Industri penerbangan Malaysia. Foto: Unsplash.
Kuala Lumpur: Industri penerbangan Malaysia di era pascapandemi menghadapi berbagai tantangan, mulai dari menjaga harga tiket tetap terjangkau, terutama selama musim perayaan ketika margin keuntungan sangat tipis.
Menteri Transportasi Malaysia Anthony Loke menyoroti tiket penerbangan yang terjangkau sebagai masalah besar terutama bagi negaranya dimana 50 persen pergerakan lalu lintasnya adalah perjalanan domestik.
Kuala Lumpur baru-baru ini mulai memberlakukan patokan harga tertinggi pada tiket pesawat untuk penerbangan domestik sesaat sebelum musim perayaan, agar terjangkau bagi warga Malaysia yang melakukan perjalanan pulang ke kampung halamannya. Namun hal ini akan mengikis profitabilitas maskapai penerbangan yang sudah sangat rendah.
"Pemerintah Malaysia harus menyeimbangkan kepentingan industri dengan kebutuhan sosial," kata Loke dikutip dari
Business Insider, Selasa, 20 Februari 2024.
Oleh karena itu, ada baiknya perbedaan antara harga tiket pesawat yang seharusnya dikenakan oleh maskapai penerbangan tanpa campur tangan negara dan batasan harga yang diberlakukan.
Ia juga menyatakan kebutuhan industri untuk terus berinvestasi pada infrastruktur bandara akan membuat mekanisme pendanaan sangat penting bagi investor untuk mendapatkan kembali investasi mereka.
“Kita harus mencapai keseimbangan agar sektor swasta bisa memimpin, dan pada saat yang sama mengurangi beban pemerintah,” kata Loke.
gangguan rantai pasokan
Dalam sesi yang diadakan di Sands Expo and Convention Centre, Direktur Jenderal Asosiasi Transportasi Udara Internasional Willie Walsh berbicara tentang tantangan perencanaan yang dihadapi banyak maskapai penerbangan karena gangguan rantai pasokan untuk pengadaan mesin.

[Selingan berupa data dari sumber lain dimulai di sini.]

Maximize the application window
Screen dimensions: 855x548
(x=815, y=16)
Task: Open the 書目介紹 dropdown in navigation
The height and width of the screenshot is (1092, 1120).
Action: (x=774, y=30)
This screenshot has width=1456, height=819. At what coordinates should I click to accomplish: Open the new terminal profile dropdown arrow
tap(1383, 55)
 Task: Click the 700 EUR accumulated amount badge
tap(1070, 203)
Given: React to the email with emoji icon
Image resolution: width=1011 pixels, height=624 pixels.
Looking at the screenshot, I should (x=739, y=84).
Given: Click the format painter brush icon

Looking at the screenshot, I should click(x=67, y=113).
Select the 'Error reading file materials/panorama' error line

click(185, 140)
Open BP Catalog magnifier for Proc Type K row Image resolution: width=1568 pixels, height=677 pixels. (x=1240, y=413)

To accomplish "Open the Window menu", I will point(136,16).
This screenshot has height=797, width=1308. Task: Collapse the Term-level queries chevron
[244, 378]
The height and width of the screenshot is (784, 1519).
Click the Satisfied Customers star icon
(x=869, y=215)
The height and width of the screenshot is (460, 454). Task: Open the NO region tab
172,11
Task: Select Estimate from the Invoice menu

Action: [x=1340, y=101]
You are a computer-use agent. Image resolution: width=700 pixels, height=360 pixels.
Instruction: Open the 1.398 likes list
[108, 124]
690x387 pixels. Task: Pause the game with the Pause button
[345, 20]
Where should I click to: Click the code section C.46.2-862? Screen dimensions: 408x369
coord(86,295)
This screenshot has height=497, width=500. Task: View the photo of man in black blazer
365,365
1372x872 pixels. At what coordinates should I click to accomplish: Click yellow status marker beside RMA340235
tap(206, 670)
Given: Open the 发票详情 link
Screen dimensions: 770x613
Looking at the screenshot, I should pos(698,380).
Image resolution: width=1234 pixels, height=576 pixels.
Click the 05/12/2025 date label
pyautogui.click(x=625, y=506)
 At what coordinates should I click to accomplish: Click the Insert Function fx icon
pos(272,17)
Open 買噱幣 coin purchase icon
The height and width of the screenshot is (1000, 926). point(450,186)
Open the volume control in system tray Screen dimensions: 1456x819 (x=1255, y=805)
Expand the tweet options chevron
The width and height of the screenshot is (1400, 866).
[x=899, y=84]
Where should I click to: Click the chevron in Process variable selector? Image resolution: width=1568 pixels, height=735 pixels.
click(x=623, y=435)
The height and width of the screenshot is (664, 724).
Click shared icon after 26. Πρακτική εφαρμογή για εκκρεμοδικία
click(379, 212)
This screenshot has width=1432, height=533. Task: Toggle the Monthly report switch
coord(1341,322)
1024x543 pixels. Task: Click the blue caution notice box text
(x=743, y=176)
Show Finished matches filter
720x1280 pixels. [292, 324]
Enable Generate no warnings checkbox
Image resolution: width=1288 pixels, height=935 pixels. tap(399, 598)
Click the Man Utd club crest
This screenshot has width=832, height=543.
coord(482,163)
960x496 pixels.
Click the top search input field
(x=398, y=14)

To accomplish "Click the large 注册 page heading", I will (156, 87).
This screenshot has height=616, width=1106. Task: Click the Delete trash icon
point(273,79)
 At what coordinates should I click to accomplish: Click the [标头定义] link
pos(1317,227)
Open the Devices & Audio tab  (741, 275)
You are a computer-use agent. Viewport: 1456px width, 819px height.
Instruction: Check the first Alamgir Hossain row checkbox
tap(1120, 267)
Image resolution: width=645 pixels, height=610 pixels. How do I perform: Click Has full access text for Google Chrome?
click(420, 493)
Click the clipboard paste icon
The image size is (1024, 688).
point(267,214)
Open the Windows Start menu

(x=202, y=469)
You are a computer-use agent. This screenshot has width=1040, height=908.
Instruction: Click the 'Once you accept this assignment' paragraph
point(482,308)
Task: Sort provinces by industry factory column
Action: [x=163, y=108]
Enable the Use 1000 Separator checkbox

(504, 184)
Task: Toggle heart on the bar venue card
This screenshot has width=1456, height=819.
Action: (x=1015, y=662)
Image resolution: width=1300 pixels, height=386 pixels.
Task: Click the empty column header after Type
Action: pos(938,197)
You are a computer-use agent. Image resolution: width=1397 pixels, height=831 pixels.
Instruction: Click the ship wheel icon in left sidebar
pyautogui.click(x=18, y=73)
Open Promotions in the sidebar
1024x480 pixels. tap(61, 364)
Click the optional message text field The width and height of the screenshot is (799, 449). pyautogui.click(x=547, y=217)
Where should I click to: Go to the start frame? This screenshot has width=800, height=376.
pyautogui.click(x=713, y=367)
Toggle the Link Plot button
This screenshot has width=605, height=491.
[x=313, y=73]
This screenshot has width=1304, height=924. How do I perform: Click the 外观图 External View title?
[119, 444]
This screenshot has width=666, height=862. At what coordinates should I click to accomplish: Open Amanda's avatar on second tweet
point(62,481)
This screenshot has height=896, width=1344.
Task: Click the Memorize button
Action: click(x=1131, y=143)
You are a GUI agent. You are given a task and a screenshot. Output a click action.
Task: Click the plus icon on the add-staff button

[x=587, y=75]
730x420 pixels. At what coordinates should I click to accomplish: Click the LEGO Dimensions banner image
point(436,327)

Dia juga menyuarakan rasa frustrasinya terhadap maskapai penerbangan yang tidak mampu menawarkan kapasitas yang dibutuhkan untuk memenuhi permintaan karena kekurangan suku cadang yang disebabkan oleh gangguan rantai pasokan.
"Sejumlah besar pesawat diperkirakan akan tetap dilarang terbang hingga tahun 2025," kata Walsh.
Selain kekurangan pesawat, industri ini menghadapi kekurangan tenaga kerja. Industri penerbangan membutuhkan sekitar 480.000 teknisi untuk merawat pesawat dan sekitar 350.000 pilot pada 2026.
Walsh mencatat bahwa industri ini belum berhasil meyakinkan lebih banyak perempuan untuk bergabung sebagai teknisi, mekanik, insinyur, dan pilot.